(Reuters) – U.S. blank-check companies and their acquisition targets will take on more legal liability for disclosures about projected earnings and other material information under new rules adopted by the U.S Securities and Exchange Commission on Wednesday.

The changes target deals involving “special-purpose acquisition companies” (SPACs), shell companies that raise funds through a listing with the intention of acquiring a private company and taking it public. Critics say the vehicles allow targets to sidestep the stiffer regulatory scrutiny of a traditional initial public offering (IPO), putting investors at risk.

A divided five-member Commission voted 3-2 to adopt the proposal, with Republican members saying it was likely to inhibit the use of a potentially valuable investing tool.

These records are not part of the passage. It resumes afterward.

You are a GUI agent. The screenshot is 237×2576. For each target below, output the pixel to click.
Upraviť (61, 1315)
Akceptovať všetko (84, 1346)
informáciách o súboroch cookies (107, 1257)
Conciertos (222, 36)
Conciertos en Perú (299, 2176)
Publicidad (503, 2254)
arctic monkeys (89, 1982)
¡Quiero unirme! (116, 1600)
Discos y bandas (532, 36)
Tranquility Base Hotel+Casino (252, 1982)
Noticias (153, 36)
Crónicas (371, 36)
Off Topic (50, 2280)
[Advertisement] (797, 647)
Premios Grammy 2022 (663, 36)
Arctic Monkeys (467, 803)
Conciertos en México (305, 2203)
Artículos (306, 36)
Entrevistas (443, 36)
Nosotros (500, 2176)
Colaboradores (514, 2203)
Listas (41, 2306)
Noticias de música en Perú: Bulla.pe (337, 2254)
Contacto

The SEC began scrutinizing SPACs after a gold rush of such deals in 2020 and 2021 sparked worries that target company financial projections were frequently wildly optimistic or misleading. It first proposed the rule in March 2022.

Gary Gensler, chairman of the U.S. Securities and Exchange Commission, said at the start of Wednesday’s meeting that the rules aimed to bring SPACs more closely in line with IPO rules.

“Whether you are doing a traditional IPO or a SPAC target IPO, SPAC investors are no less deserving of our time-tested investor protections,” he said.

The rule would strip SPACs of some liability safe harbors for forward-looking statements. It would also in some cases require that target companies register with the SEC and therefore also take responsibility for investor disclosures about the deal, SEC officials said in advance of the vote.

It would also require that companies provide stricter disclosures about compensation for SPAC sponsors, conflicts of interest and the potential for the dilution of share value.

The new regulations will take effect 125 days after they are published in the federal register. SPACs already listed are subject to the prior regulations if they conclude the acquisition in that 125 day transition period.

The rules come as investors have cooled on SPAC deals.

As a of last year, SPAC IPO value had fallen 98% to just $4 billion from a peak in 2021 while the performance of SPAC-launched stocks has tumbled more than 90%, according to figures from SPAC Research and the financial data firm Solactive.

SEC officials said that in light of public comments they had received on the proposal they had made changes to the final rules. The agency scrapped a requirement that would have automatically deemed some SPAC IPO participants to be underwriters in the subsequent acquisition.

Instead, the agency will issue guidance on rules to explain that some participants may qualify as underwriters with legal responsibilities for investor disclosures made as part of the de-SPAC deal.